Author Coleman Hughes put the view co-hosts in their place after they clashed with him over race issues and his new book.

Hughes, author of “The End Of Race Politics,” was on the show to discuss his new book. The book spoke about how America should end race-based policies and embrace a colorblind society

“I think, I don’t want to say it’s your youth, I think you have a point. But I think you need to take into consideration what people have lived through in order to understand why there has been such an appointing of very specific racial things,” Co-host Whoopi Goldberg said while referencing her experience growing up.

Hughes acknowledged Goldberg’s experience but noted that it was from a different generation and time.

“Sure, I think that’s your experience and that’s valid,” Hughes said. “As a counterpoint, when I was in fifth grade, we all watched ‘Roots’ together in public school. So these are different experiences.
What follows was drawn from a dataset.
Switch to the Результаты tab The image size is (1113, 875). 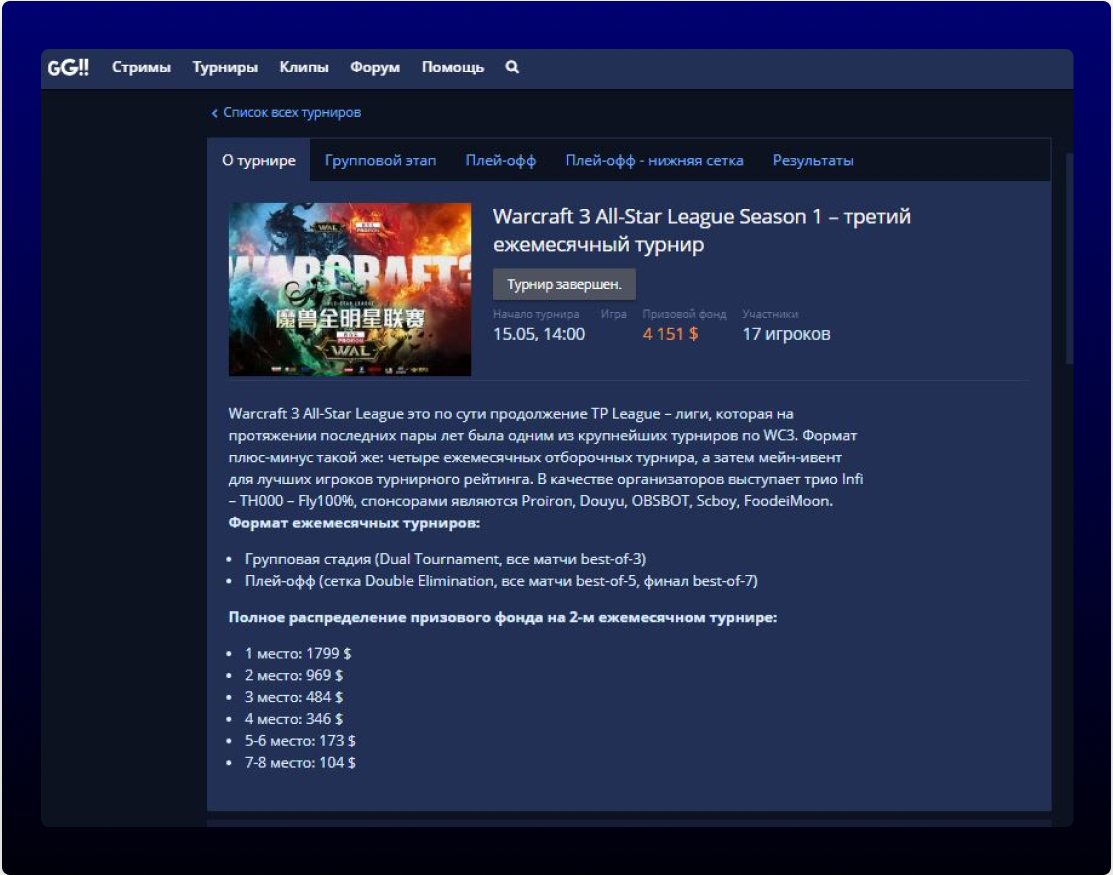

I think it’s also different generations, it’s also different parts of the country. We have very different cultures all living together in one country, so I’m not gonna deny that but I think I view this notion of a colorblind society, similar to the idea of a peaceful society, which is to say it’s an ideal, it’s a North Star, and the point is not that we’re never gonna get there, we’ll never touch it, but we have to know when we’re going forward and when we’re going backwards and we’re going backwards when we’re doing woke kindergarten in San Francisco.”
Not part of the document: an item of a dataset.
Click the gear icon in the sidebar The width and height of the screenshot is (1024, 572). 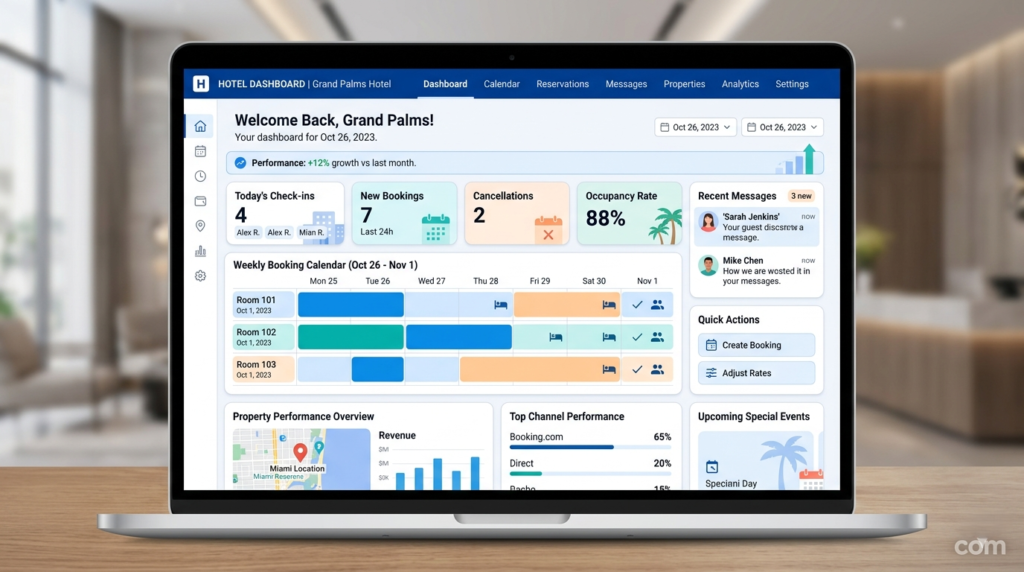(x=200, y=276)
Co-host Sunny Hostin, who has compared women who vote for the GOP to cockroaches, suggested Hughes was being used by the right.

“So your argument for colorblindness, I think, is something that the right has co-opted. And so many in the black community, if I’m being honest with you, because I want to be, believe that you are being used as a pawn by the right and that you’re a charlatan of sorts,” Hostin said.

Hostin also claimed that Hughes was a conservative, a point that the author and co-host Alyssa Farah Griffin denied.

“I don’t think there’s any evidence I’ve been co-opted by anyone and I think that that’s an ad hominem tactic people use to not really address the important conversations we’re having here,” Hughes responded. “And I think it’s better and it would be better for everyone if we stuck to the topics rather than make it about me. There’s no evidence that I’ve been co-opted by anyone. I have an independent podcast, I work for CNN as an analyst, I write for the Free Press, I’m independent in all of these endeavors and no one is paying me to say what I’m saying. I’m saying it because I feel it.”